[[ Given information, beginning ]]

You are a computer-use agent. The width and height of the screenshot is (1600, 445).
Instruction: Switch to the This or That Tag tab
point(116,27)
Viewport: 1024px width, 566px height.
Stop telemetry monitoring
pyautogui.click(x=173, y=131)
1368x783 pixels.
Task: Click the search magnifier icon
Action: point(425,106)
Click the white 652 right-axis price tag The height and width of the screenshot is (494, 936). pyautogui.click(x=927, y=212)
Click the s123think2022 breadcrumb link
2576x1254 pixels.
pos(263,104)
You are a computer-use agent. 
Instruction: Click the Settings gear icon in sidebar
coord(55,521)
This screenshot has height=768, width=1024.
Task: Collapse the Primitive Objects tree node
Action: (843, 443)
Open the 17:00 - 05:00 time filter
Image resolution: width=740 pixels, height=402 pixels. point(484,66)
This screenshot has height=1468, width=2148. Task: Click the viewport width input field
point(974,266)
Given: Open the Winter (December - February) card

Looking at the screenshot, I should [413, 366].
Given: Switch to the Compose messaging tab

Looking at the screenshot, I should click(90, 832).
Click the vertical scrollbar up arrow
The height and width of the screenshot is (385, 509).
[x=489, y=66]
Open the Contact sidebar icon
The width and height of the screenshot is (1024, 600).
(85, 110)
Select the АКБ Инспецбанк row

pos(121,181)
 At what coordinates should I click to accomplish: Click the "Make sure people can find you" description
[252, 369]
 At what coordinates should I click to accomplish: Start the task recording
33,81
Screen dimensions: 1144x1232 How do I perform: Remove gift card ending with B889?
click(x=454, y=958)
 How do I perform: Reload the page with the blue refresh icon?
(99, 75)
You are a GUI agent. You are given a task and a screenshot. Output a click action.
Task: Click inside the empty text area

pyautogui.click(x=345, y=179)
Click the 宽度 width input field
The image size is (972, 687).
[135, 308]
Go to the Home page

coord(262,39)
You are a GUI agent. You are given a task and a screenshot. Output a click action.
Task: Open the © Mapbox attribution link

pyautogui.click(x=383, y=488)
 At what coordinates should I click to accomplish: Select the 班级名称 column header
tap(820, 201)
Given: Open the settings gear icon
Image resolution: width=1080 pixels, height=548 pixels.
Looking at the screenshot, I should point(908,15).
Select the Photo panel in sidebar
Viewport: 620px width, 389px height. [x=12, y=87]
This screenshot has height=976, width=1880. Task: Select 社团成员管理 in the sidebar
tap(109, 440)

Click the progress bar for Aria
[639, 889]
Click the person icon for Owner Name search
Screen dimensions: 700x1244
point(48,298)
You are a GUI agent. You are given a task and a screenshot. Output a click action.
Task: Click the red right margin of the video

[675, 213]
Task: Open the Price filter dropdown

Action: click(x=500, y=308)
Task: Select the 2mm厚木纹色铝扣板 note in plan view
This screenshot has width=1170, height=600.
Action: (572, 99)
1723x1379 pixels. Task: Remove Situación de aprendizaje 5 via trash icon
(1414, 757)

[[ Given information, end ]]

### Work order
From the first line of the listing above through the line that contains "Viewport: 1024px width, 566px height.", retype every line exactly, and write nothing else.

### Output for this task
You are a computer-use agent. The width and height of the screenshot is (1600, 445).
Instruction: Switch to the This or That Tag tab
point(116,27)
Viewport: 1024px width, 566px height.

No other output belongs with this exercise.